§ **Tasks and exercises**
a - In the article on biblical evangelism, at what event did Ed Robb deliver the address?
b - Edit the article on biblical evangelism, starting with "Malcom Muggeridge said" and going on through "alternate Christian lifestyle.", so that "Situation ethics" becomes "Moral relativism".
c - Summarize the article on biblical evangelism in two sentences.
====== Given text ======
Archive: A Call to Biblical Evangelism

We would like to share with you a few portions of the address our Chairman, Ed Robb, delivered recently at our Good News Convocation in Anderson, Indiana. – Charles W. Keysor, Editor

We may be experiencing the beginning of the Third Great Awakening!

Extreme darkness preceding dawn is a regular event in the history of revival, and truly we are in a dark period of our history.

Malcom Muggeridge said at the Congress on World Evangelization in Switzerland in 1974, “We may be entering another dark age and the tragedy is we don’t even realize it.”

Situation ethics is taking its toll.

Homosexuality is considered by some church leaders as a valid alternate Christian lifestyle.

Marriage as a sacred institution is in peril. There will be one divorce for every two marriages in America this year.

Permissive abortion has been legalized with the blessing of the church. We are seeing the slaughter of millions of unborn children in an increasingly amoral society.

Despite the indiscriminate use of the pill and millions of abortions, there were more illegitimate births than legitimate ones in Washington, D.C. in 1975.

 

There is little wonder we have lost our moral influence. I quote from a letter written by a United Methodist minister to a friend of mine. “… Many people have wonderful meaningful experiences of love and sexual intercourse apart from any marriage covenant … many extra-marital relationships are not casual. They have their own contract or covenant. ‘Sacred marriage vows’ are what each couple agrees [their vows] will be … they define what loyalty and commitment to the relationship means. Whether a person is a virgin or not has nothing to do with [his or her] ability to enter a binding covenant in the present.”
====== Extracted data ======
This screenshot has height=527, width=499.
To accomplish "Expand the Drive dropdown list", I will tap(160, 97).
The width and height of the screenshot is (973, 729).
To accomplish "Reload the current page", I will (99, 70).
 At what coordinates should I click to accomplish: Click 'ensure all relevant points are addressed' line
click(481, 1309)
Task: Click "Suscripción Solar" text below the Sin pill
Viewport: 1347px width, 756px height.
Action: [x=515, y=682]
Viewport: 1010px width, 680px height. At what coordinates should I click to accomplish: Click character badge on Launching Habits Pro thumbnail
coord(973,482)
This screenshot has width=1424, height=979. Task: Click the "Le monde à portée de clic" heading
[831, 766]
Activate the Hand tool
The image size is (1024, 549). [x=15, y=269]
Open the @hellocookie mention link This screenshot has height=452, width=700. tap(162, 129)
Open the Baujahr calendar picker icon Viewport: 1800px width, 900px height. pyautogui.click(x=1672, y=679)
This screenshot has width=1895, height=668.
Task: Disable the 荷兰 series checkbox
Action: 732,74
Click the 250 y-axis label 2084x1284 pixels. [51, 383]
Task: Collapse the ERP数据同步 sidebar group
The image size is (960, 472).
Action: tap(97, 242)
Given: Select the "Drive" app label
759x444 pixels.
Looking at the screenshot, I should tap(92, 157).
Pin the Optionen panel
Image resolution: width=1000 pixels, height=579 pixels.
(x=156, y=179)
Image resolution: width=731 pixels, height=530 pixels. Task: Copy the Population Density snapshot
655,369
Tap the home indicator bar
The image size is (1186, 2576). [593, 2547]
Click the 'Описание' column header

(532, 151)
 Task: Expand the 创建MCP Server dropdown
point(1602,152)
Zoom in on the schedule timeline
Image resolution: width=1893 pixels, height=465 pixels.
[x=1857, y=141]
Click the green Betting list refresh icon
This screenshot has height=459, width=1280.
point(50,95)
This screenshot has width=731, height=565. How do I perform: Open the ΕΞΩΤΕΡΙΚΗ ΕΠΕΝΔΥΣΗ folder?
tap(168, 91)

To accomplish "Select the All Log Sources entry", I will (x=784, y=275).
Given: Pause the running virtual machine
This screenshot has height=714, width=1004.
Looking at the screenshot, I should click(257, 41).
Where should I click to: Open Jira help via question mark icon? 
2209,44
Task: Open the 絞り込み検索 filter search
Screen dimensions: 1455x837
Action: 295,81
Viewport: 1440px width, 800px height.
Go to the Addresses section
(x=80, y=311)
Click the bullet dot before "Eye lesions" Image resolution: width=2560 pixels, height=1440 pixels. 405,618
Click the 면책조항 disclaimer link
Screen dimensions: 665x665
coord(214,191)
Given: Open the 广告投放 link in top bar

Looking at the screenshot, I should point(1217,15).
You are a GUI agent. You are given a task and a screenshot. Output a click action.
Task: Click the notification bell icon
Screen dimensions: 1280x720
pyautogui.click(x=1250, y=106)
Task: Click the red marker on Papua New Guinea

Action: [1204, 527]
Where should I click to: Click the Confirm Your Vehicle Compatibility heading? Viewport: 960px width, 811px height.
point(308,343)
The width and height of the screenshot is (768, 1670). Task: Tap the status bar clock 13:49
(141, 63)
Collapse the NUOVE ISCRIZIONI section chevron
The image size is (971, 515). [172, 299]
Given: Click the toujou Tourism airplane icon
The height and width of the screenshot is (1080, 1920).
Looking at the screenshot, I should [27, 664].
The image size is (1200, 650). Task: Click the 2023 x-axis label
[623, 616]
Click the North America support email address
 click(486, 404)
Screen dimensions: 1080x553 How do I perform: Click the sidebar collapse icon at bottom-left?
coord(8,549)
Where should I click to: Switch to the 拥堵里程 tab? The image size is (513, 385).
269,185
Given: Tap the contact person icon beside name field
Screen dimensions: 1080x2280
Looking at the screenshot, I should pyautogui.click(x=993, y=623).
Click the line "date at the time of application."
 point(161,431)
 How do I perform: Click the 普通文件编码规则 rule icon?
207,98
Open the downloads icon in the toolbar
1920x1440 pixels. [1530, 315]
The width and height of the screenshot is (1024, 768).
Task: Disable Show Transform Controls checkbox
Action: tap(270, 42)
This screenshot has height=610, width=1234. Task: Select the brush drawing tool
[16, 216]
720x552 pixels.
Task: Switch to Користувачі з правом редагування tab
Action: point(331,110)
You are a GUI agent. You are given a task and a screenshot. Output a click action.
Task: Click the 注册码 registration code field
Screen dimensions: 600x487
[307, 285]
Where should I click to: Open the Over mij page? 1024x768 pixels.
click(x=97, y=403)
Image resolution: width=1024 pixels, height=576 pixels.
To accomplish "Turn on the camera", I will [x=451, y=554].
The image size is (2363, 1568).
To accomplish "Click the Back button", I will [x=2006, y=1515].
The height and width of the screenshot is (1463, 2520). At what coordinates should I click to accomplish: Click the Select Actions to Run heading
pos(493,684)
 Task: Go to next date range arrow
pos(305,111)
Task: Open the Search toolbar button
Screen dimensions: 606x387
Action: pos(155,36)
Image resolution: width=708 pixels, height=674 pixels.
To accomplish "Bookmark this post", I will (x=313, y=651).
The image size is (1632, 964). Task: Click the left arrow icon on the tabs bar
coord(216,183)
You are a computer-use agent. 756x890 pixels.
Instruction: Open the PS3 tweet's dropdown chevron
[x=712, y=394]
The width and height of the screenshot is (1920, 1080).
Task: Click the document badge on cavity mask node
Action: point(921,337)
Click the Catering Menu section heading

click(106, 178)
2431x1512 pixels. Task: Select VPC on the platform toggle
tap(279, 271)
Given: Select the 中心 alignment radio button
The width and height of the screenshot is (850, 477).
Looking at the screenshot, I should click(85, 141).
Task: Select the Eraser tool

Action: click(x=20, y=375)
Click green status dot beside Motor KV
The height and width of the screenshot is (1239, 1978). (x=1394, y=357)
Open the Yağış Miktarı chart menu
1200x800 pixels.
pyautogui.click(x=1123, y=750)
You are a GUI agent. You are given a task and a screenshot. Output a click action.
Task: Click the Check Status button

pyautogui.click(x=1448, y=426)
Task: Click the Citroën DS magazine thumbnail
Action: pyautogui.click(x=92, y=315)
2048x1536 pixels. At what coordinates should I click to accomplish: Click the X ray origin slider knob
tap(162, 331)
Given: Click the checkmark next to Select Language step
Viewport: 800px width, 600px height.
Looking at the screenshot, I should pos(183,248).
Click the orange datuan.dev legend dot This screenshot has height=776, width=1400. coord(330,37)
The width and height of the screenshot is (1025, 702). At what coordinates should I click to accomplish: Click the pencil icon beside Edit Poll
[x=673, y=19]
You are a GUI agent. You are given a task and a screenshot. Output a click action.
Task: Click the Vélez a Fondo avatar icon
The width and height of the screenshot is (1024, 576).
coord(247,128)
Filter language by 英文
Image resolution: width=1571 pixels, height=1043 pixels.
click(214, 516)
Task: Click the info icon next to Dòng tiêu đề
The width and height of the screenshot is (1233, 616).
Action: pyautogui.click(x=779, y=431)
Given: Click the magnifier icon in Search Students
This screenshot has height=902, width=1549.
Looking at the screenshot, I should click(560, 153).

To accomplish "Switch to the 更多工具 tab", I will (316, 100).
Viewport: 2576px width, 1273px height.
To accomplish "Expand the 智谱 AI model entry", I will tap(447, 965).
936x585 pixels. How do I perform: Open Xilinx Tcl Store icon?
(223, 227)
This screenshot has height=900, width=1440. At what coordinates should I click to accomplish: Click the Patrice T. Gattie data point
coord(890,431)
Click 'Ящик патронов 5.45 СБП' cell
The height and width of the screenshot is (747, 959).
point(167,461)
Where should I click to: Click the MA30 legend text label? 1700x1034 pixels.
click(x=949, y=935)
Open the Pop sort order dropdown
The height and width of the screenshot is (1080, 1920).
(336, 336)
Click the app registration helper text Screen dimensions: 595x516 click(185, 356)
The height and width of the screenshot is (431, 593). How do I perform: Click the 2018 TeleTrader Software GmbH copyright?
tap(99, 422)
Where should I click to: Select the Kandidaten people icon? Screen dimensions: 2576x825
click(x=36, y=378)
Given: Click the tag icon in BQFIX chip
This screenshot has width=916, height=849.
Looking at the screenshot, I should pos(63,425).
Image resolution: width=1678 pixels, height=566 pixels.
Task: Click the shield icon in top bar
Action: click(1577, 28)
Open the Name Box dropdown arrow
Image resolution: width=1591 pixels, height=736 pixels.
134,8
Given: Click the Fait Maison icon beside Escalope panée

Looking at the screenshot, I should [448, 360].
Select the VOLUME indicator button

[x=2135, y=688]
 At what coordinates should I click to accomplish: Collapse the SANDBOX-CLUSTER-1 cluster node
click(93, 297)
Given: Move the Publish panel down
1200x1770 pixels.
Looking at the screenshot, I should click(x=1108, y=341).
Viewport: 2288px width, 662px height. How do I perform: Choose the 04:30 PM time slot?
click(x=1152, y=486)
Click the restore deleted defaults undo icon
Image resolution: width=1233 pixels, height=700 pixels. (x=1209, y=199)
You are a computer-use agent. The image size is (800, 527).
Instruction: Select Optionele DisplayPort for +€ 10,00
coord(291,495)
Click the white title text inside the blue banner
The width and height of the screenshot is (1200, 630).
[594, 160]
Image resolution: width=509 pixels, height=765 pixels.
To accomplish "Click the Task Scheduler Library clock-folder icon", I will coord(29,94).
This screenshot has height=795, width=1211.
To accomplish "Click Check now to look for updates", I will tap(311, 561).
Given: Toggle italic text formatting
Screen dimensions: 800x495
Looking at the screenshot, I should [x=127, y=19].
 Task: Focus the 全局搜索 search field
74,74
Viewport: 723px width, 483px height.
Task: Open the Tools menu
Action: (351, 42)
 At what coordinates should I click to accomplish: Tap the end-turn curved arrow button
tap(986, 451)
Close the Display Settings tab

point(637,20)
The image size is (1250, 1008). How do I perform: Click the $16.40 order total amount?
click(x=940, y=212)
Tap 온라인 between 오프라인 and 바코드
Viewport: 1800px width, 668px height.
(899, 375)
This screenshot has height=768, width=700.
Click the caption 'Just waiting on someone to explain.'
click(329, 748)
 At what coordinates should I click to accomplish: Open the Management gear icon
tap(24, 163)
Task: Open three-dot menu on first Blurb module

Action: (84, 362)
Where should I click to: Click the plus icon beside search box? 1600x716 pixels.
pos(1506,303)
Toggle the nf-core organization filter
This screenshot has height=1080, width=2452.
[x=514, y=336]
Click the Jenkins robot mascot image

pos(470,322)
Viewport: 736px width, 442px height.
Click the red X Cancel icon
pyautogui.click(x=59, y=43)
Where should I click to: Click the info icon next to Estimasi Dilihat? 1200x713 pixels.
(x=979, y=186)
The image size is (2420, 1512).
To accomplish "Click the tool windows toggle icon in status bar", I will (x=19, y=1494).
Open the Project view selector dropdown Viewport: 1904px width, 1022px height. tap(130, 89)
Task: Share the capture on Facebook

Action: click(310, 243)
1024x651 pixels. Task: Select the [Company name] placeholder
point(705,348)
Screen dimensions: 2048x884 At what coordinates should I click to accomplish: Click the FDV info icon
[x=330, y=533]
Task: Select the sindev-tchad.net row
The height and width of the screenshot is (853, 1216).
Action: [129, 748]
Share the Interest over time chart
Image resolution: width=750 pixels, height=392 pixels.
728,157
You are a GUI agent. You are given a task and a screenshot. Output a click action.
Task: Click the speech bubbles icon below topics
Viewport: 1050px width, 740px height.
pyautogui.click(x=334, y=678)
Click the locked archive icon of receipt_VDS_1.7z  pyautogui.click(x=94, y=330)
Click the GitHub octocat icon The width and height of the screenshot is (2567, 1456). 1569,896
======
§ **Solutions for each task**
a - The Good News Convocation in Anderson, Indiana.

b -
Malcom Muggeridge said at the Congress on World Evangelization in Switzerland in 1974, “We may be entering another dark age and the tragedy is we don’t even realize it.”

Moral relativism is taking its toll.

Homosexuality is considered by some church leaders as a valid alternate Christian lifestyle.

c - In an address at the Good News Convocation in Anderson, Indiana, Ed Robb said the Third Great Awakening may be beginning and called the present a dark period in history. He pointed to the toll of situation ethics, the peril facing marriage, legalized abortion and illegitimate births, and quoted a United Methodist minister's letter to show how moral influence has been lost.